Asia can withstand shocks from financial turmoil in Europe, but export-dependent economies like Singapore, Hong Kong, Malaysia and the Philippines are vulnerable, Singapore’s DBS Group said Thursday.
China, India and Indonesia – countries with large domestic markets – are the least vulnerable from the effect of falling exports to the continent, said DBS, Southeast Asia’s biggest bank.
From a debt perspective, South Korea, Indonesia and the Philippines could be the most exposed because of the large size of their foreign borrowings as a percentage of gross domestic product (GDP), it said in a market commentary.

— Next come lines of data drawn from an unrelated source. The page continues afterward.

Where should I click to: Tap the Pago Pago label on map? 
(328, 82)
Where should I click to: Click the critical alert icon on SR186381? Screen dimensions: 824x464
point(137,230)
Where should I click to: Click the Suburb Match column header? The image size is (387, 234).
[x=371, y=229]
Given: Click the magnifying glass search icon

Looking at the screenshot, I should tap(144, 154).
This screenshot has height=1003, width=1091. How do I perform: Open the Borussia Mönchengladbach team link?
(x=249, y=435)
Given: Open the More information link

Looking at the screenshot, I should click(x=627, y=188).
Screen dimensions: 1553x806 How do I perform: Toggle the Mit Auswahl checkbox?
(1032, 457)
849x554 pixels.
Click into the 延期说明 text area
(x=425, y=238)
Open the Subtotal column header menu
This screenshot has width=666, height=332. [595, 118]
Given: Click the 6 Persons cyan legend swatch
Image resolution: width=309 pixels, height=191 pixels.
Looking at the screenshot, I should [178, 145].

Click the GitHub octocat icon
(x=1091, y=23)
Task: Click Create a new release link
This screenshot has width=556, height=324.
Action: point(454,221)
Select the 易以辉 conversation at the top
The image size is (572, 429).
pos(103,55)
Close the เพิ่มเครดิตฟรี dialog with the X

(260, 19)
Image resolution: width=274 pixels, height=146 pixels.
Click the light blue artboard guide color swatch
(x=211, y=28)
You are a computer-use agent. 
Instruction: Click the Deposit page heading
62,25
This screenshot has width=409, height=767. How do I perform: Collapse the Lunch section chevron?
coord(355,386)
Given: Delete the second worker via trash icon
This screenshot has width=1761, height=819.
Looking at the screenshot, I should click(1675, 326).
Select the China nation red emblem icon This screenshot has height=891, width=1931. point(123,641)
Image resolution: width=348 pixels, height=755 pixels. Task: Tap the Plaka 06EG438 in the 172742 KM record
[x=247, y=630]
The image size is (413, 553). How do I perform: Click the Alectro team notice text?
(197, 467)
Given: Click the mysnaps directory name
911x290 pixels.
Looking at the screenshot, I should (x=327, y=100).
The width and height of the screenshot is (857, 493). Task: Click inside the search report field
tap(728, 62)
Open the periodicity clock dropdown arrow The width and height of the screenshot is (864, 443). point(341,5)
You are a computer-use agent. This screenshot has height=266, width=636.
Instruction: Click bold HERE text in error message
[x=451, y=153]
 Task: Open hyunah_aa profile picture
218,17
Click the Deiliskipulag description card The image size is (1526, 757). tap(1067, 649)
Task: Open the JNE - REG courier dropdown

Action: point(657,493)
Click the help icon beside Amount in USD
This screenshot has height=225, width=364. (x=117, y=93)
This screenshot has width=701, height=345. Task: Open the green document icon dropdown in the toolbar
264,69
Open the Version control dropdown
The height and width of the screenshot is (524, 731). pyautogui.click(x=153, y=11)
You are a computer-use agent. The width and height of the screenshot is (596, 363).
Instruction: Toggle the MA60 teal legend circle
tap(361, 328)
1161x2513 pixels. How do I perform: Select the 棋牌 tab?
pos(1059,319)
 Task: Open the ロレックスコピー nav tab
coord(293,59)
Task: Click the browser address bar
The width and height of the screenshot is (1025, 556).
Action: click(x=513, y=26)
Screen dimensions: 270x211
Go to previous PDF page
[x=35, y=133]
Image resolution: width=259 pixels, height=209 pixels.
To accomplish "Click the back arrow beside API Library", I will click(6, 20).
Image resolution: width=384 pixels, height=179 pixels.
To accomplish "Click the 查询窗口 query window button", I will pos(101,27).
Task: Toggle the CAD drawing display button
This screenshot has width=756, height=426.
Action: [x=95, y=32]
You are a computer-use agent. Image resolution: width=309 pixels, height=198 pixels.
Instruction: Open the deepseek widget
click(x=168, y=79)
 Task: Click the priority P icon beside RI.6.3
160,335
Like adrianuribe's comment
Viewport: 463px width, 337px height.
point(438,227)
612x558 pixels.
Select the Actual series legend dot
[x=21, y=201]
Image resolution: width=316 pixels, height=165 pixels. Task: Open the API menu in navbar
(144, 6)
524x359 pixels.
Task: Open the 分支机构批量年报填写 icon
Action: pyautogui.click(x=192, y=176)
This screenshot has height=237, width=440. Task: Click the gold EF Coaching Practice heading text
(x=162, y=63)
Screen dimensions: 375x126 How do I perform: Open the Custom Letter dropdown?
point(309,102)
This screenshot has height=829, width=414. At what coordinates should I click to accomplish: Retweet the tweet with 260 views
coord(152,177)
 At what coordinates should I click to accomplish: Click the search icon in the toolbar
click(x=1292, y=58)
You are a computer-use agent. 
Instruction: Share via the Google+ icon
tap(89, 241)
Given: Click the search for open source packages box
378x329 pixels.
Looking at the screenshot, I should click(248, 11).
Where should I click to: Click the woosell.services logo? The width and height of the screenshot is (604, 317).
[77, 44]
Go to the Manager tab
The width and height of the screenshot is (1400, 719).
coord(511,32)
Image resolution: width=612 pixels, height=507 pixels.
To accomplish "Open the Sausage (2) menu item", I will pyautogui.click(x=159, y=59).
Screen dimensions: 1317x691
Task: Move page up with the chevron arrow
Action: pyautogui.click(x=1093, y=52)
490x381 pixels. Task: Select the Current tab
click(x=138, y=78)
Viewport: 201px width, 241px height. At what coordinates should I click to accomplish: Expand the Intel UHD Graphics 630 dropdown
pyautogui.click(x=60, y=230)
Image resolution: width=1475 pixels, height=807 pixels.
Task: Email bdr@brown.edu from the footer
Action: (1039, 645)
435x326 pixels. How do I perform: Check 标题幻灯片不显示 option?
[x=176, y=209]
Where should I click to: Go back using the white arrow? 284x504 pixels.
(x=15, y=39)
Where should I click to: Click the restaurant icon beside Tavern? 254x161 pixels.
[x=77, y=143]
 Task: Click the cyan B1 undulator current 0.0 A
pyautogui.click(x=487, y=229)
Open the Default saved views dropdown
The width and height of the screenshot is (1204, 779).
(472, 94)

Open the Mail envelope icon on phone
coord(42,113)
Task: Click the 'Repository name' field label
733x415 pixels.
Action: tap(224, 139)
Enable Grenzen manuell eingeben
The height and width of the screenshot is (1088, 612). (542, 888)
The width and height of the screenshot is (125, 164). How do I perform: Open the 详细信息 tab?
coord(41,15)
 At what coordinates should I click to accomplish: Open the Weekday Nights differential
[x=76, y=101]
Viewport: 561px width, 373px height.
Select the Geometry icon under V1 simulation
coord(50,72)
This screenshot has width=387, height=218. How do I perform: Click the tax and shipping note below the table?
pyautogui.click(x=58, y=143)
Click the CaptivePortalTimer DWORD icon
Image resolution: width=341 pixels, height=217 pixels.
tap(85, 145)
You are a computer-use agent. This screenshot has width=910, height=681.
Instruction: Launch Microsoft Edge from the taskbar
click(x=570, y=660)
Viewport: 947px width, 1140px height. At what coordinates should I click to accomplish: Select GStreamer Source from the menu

But while another recession in Europe would hurt Asia, the impact would be less severe because of the region’s reduced dependence on the United States, Japan and Europe as markets for the region’s exports, DBS said. In addition, most Asian economies are now net creditors, having paid off their debts and increased their savings since the Asian financial crisis over a decade ago.
‘At the end of the day, the smaller, highly export-dependent economies of Singapore, Hong Kong, the Philippines, Malaysia and Thailand would surely remain the most vulnerable to an export slowdown (to Europe),’ DBS said.
And while some degree of contagion is still possible, ‘it is truly a question of degree and Asia is much better placed to weather a storm than it was ten years ago,’ it said, adding that Asia’s debt and should help it weather any contagion from Europe ‘with relative ease.’